Task to carry out: Would you please copy only the lines from the line that contains "Open the All tools menu" to the end of the data below, exactly, leaving every picture out?
------
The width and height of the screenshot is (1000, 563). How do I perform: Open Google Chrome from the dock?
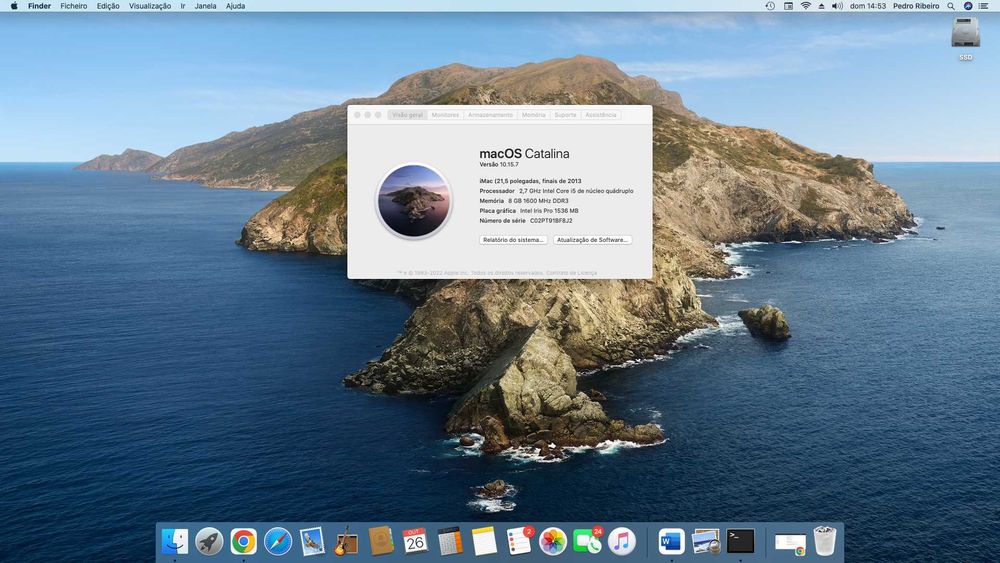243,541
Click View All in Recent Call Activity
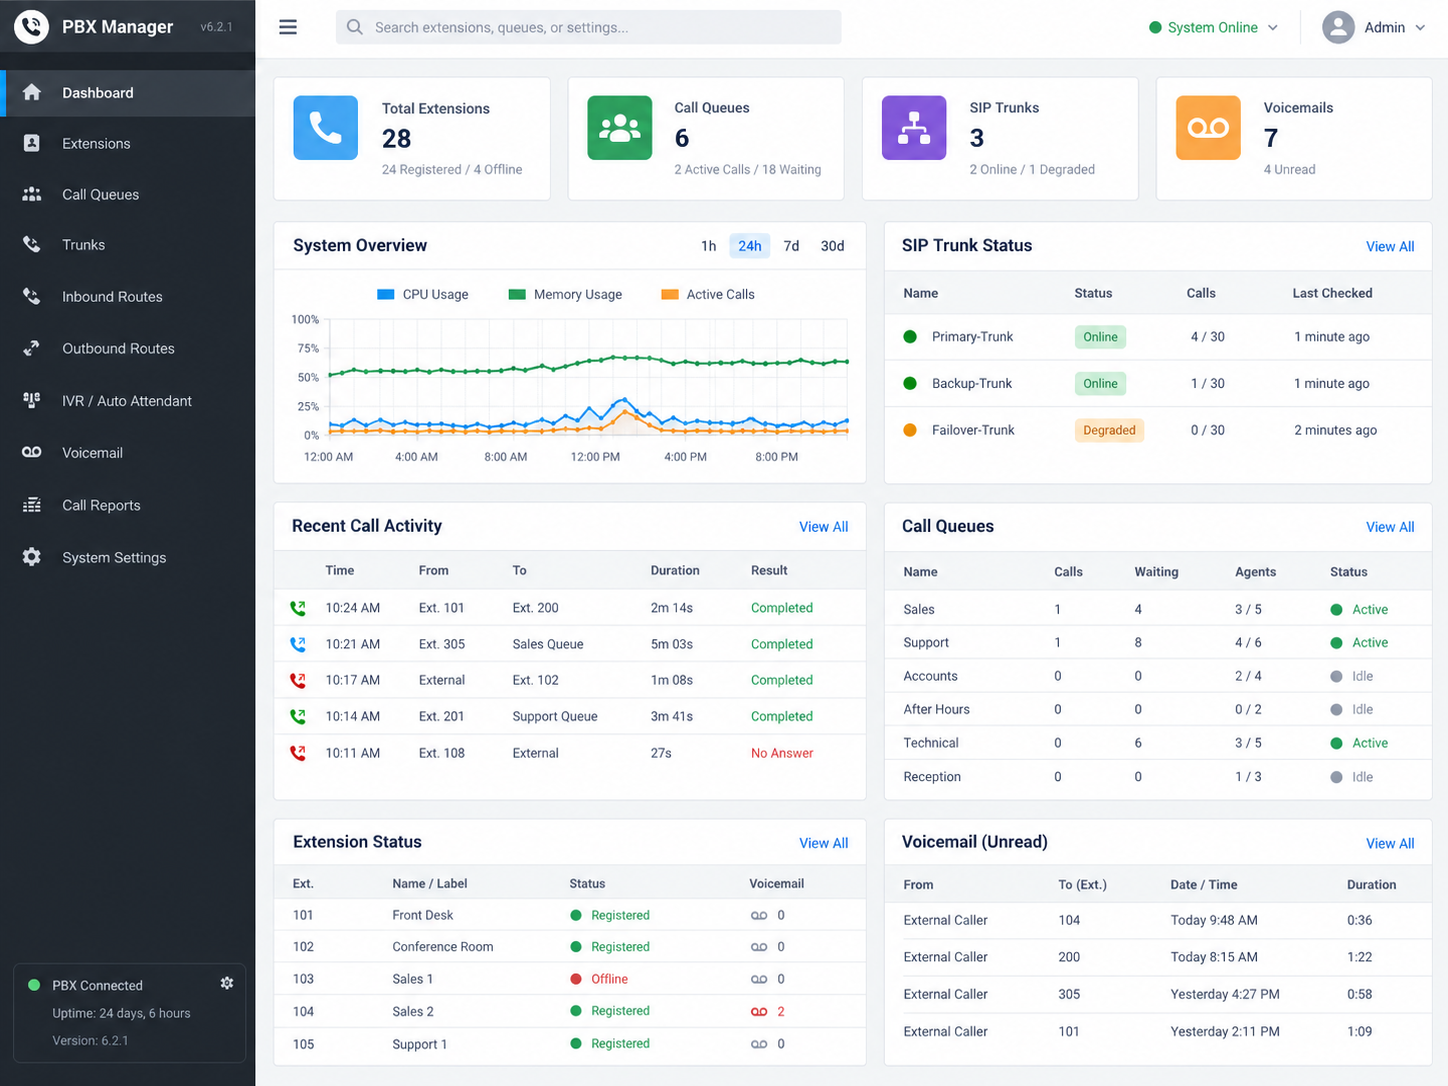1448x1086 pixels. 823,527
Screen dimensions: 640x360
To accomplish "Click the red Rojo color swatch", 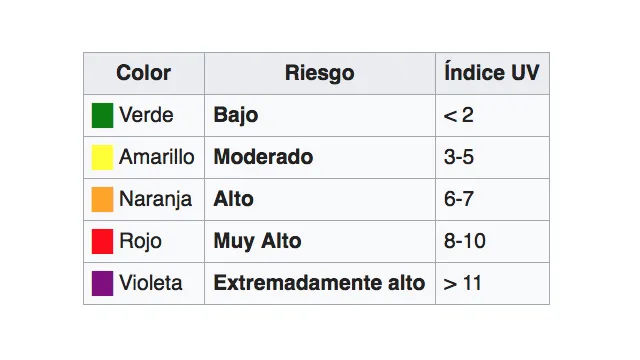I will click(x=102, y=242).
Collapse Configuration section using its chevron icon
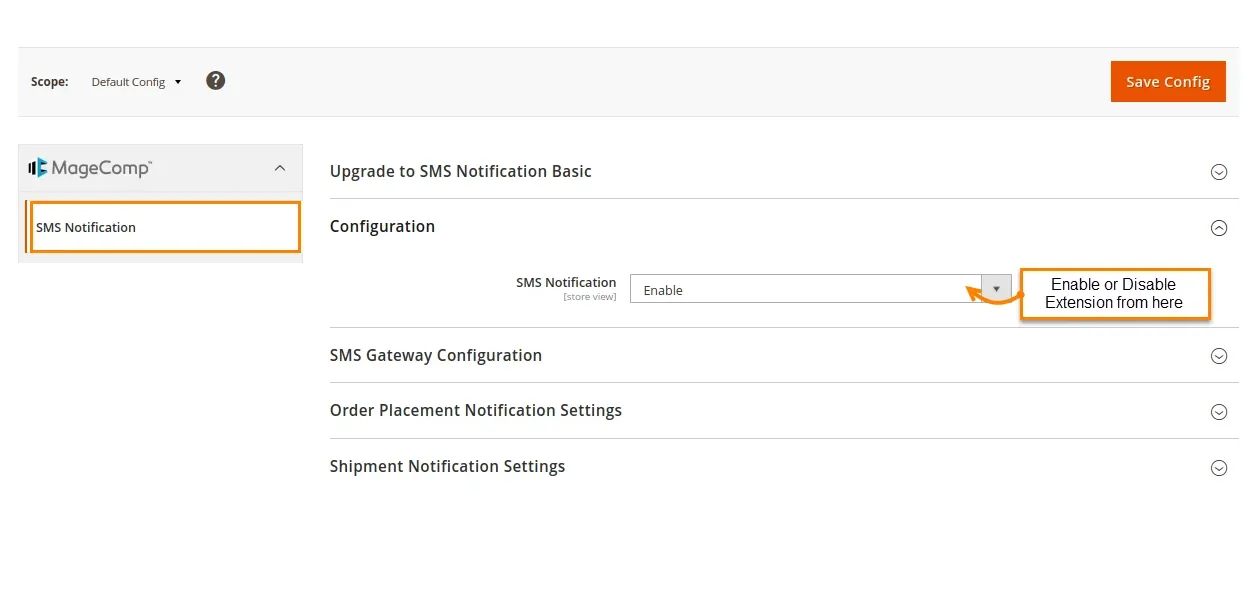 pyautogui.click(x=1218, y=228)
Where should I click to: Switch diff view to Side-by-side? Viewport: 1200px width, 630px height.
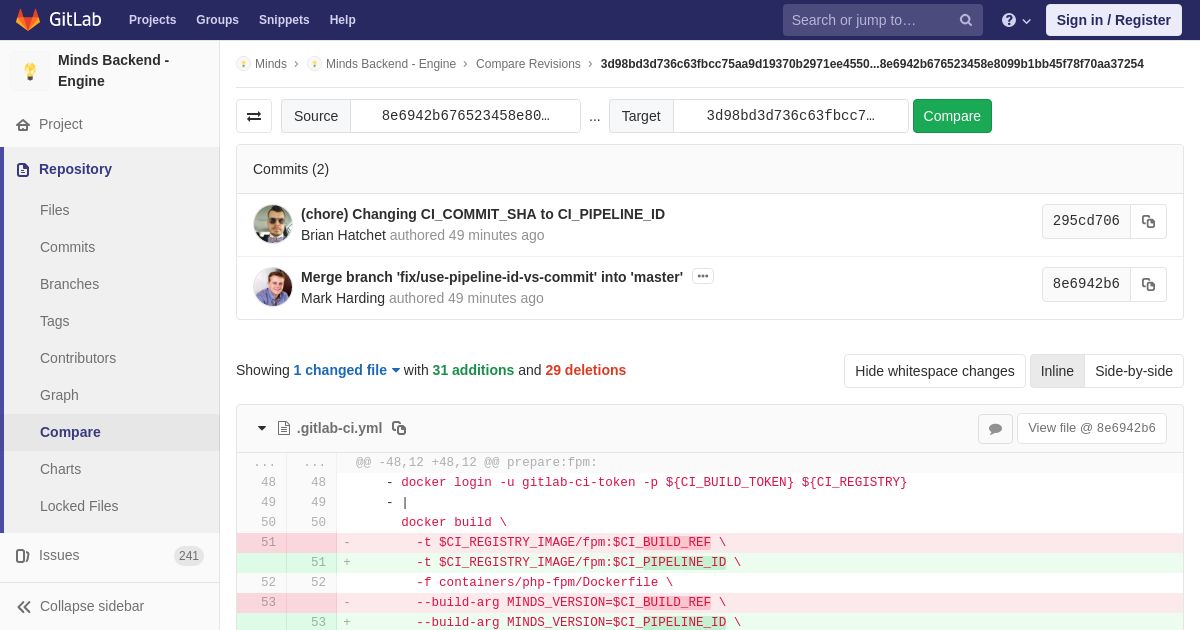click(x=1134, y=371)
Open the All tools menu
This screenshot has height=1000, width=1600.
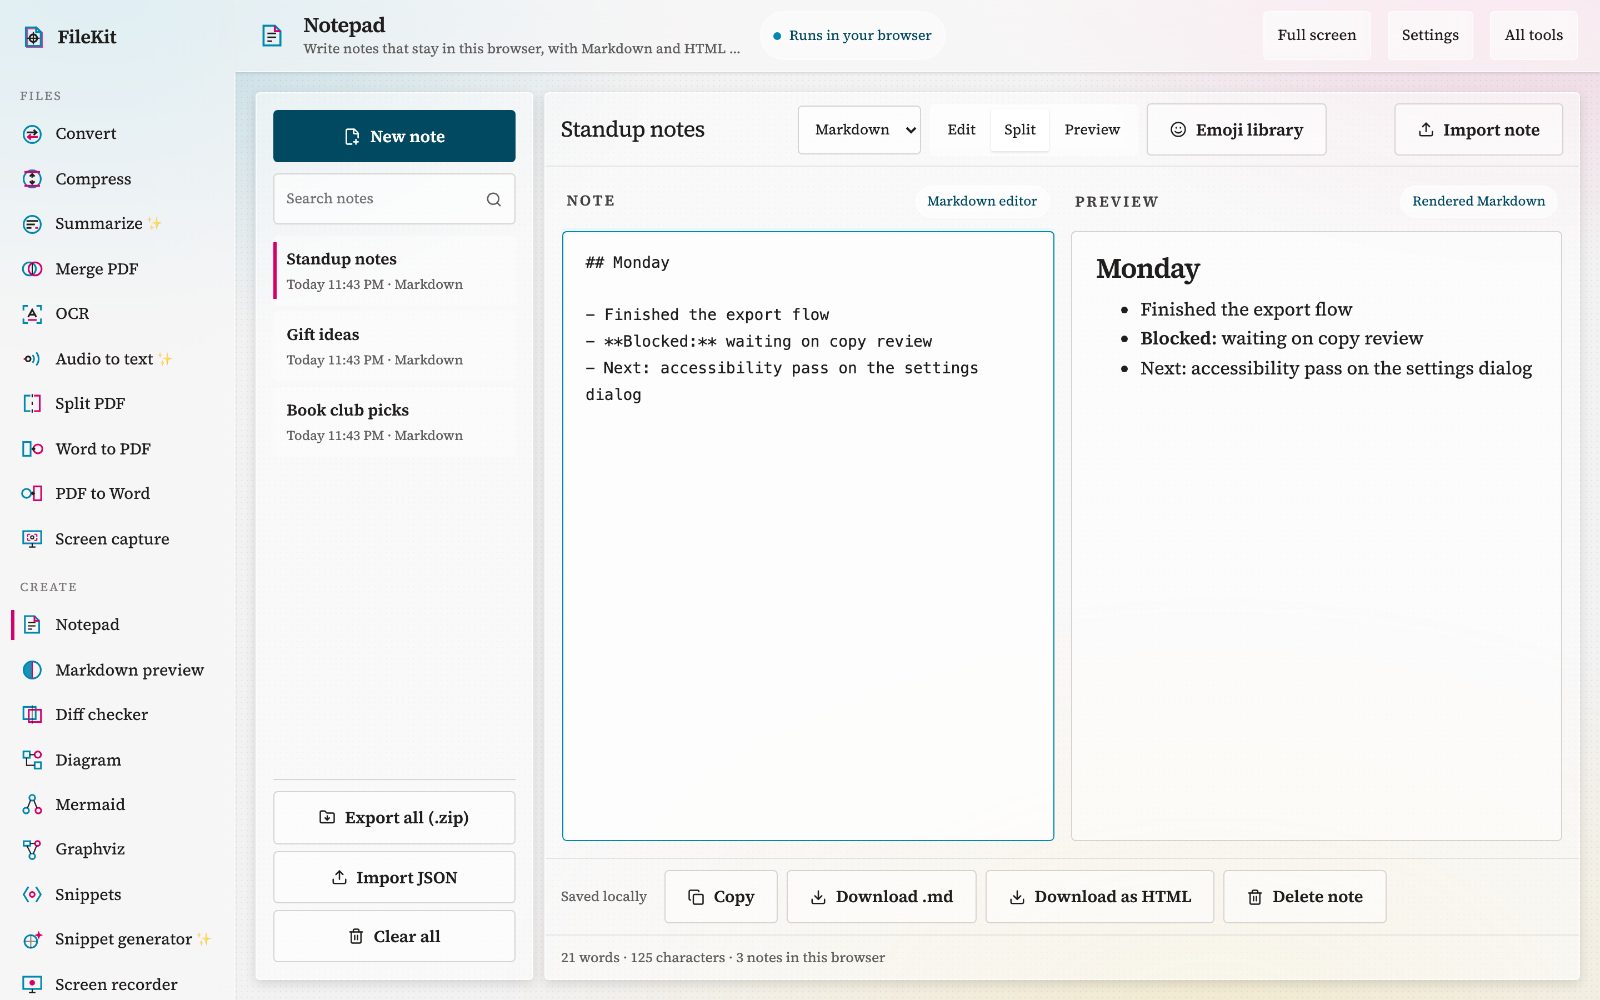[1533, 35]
------
Output for this task:
Open the All tools menu
This screenshot has height=1000, width=1600.
[1533, 35]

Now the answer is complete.